THE TASK: Set down exactly, from the records below, the line with "Task: Toggle Show/Hide paragraph marks" through the line with "Open the PuTTY system menu icon", and nothing else.

Stored dataset items
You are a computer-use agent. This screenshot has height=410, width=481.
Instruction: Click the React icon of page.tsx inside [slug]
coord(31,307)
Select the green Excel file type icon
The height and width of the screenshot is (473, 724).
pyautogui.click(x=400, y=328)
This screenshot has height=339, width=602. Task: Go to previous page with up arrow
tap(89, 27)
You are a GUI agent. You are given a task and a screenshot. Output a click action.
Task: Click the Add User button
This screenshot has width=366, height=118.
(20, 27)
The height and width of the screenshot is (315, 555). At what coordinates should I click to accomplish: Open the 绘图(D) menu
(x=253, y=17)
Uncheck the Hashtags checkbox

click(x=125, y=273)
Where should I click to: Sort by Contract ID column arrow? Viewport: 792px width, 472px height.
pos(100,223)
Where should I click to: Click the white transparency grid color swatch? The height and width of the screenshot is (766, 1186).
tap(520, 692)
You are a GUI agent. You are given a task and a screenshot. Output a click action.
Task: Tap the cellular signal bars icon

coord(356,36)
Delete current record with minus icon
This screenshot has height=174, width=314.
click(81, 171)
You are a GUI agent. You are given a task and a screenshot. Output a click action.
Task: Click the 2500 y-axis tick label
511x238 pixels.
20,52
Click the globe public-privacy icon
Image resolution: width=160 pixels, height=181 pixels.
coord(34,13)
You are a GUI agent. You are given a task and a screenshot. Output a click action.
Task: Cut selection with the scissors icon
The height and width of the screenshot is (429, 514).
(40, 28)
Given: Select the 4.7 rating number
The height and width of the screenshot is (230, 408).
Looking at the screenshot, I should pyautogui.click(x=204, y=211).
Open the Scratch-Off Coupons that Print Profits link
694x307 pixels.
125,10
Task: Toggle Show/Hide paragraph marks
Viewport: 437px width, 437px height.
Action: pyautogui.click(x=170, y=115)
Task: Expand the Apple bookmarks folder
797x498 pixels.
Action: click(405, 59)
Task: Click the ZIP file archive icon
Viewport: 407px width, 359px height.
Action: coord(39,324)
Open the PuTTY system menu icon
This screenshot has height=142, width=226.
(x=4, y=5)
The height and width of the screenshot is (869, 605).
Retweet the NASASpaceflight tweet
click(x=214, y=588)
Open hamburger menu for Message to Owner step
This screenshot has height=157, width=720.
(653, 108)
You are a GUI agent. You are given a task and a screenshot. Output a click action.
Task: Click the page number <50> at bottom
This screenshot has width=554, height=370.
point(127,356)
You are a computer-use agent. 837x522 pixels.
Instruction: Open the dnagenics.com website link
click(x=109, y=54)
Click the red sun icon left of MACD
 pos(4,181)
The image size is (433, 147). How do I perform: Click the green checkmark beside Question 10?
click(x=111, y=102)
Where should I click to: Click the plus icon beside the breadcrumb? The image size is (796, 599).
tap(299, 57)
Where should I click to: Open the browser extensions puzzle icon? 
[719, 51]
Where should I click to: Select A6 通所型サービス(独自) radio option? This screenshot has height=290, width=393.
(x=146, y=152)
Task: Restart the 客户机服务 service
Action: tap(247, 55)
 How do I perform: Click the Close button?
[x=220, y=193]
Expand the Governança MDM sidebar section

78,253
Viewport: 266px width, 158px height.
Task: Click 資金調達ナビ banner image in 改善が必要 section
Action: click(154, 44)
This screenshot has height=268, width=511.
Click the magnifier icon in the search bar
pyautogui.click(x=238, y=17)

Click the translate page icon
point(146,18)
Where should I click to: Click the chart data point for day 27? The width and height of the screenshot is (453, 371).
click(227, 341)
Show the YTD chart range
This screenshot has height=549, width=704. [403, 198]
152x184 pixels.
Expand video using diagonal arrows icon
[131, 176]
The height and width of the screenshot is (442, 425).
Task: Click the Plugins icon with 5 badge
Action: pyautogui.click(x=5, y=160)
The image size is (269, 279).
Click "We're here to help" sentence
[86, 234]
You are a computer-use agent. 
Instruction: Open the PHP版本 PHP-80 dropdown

EXERCISE RESPONSE:
Task: Toggle Show/Hide paragraph marks
Viewport: 437px width, 437px height.
Action: pyautogui.click(x=170, y=115)
Task: Expand the Apple bookmarks folder
797x498 pixels.
Action: click(405, 59)
Task: Click the ZIP file archive icon
Viewport: 407px width, 359px height.
Action: coord(39,324)
Open the PuTTY system menu icon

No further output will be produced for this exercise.